Despite her failure to report her child as missing, Tillinghast's mother was never suspected of having a role in her daughter's disappearance, according to Investigator Crowley. With few leads to go on, according to the investigation's records, members of the New York State Police intelligence unit combed through police databases to see if Tillinghast had even existed after the date she was last seen.
"They looked at pay stubs, taxes, her social security number…" Investigator Crowley said. "There was no activity at all."
"He exhausted every avenue he could to try to find her," Hinckley said. "Then he asked me if me and my sister could give DNA samples so they could compare our DNA to unidentified bodies they found."
Despite the passage of time, Tillinghast's case remains open and she is still listed on the New York State Police website as a missing person.
"There were physical searches of her school conducted with canine assets. We also did multiple interviews with people," Investigator Crowley told Dateline. He said that while the searches did not produce any results, the interviews helped establish what her life was like at the time she disappeared: who she hung around with, what she was doing, etc.
"There were reports she had a boyfriend at the time, but he is now deceased," Investigator Crowley said. "Obviously we would've liked to interview him, [but] we continue to try to find people who knew Sheryl who could add another piece to the puzzle."
Both investigators and family believe some pieces of the puzzle have already been put together.
"We think she is deceased, [but] absolutely the body could be out there," Investigator Crowley told Dateline. "That's the direction our investigation is heading. But any lead that comes in -- we take that information and we pursue it to its end."
Hinckley agrees, adding she does not believe her sister left on her own free will.
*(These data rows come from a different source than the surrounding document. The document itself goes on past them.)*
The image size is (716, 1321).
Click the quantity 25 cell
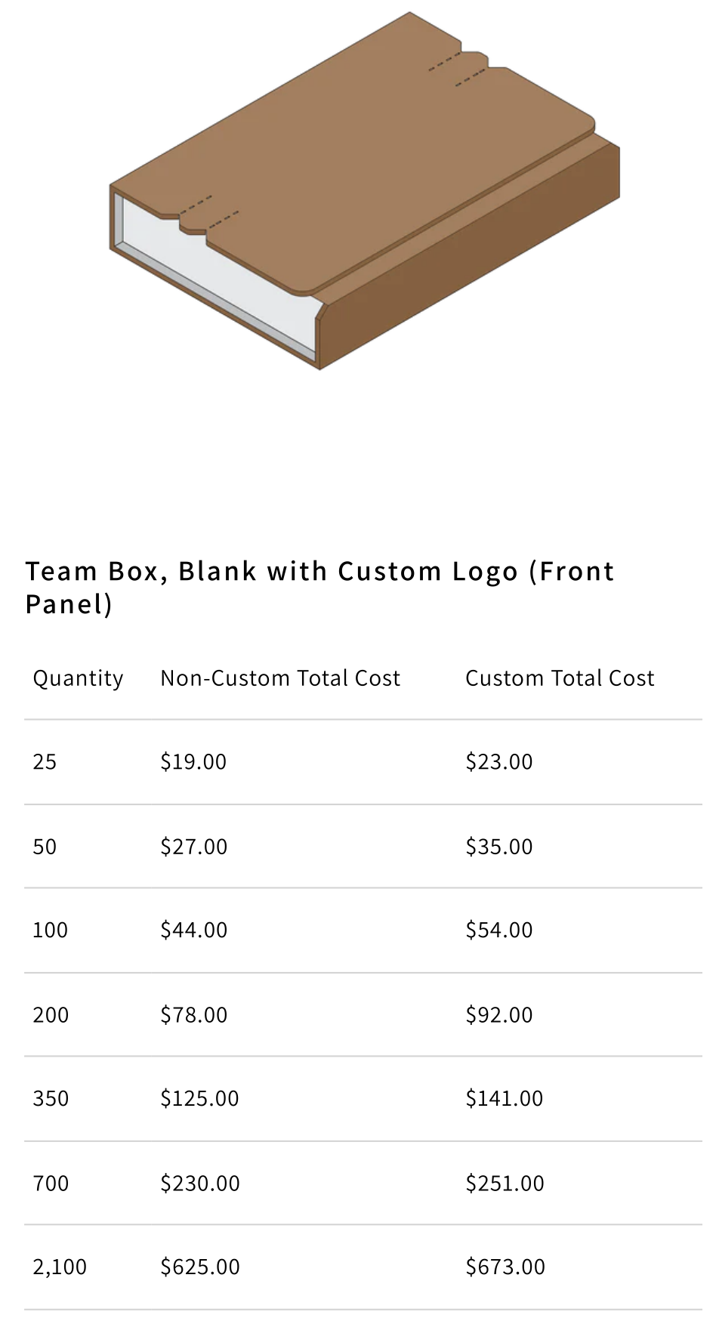(45, 761)
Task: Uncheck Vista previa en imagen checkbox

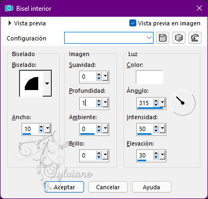Action: tap(133, 23)
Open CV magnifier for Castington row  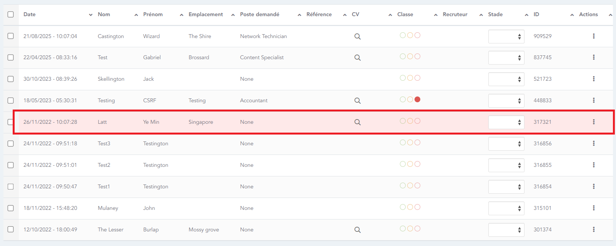(357, 37)
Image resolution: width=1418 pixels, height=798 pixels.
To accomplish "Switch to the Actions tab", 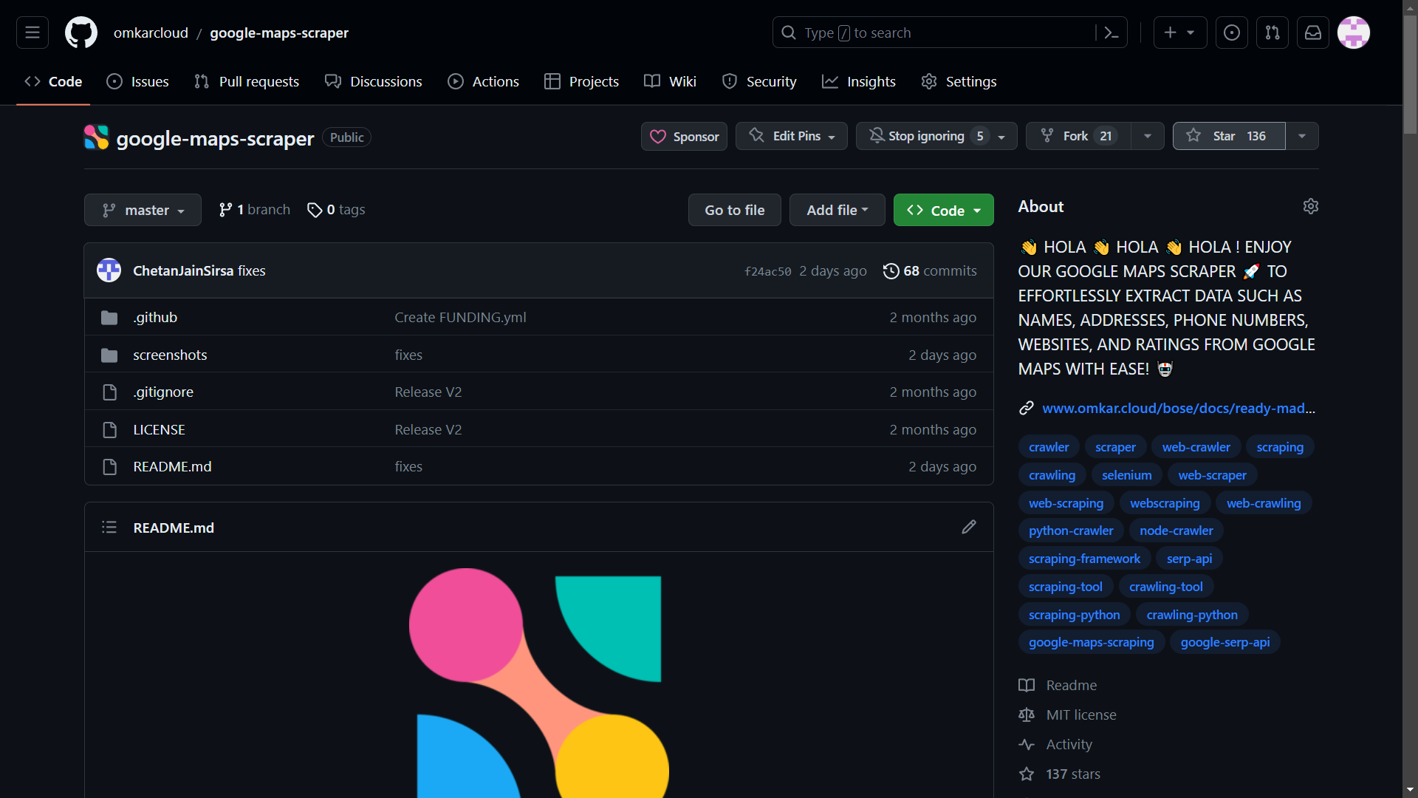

"I always had a feeling something really bad happened to her," Hinckley said. "She would at least try to get in touch with her siblings, because she loved us very much. There's no way she would've just left."
Since Tillinghast was the third oldest of eight children, Hinckley said she often took on a lot of the caretaking.
"She was a mothering figure to us. She cared about us, babysat us," Hinckley told Dateline. "She was the one who, at Christmastime, would make Christmas cookies with us."
Authorities say there have never been any suspects named in the case, but there could have been had Tillinghast been reported missing at the time of her disappearance.
"As soon as you suspect that someone is missing and the circumstances are suspicious, you should contact the authorities. It's important," Investigator Crowley said. "And you can't be afraid or hesitate to follow up. I tell anybody I deal with in these circumstances: they can tell us as many times as they want, as often as they want."
Sheryl Ann Tillinghast would be 61 years old today. She is described as being 5'3" with brown hair and brown eyes. Anyone with information on her case is asked to call the New York State Police Tip Line at 1-866-723-3697.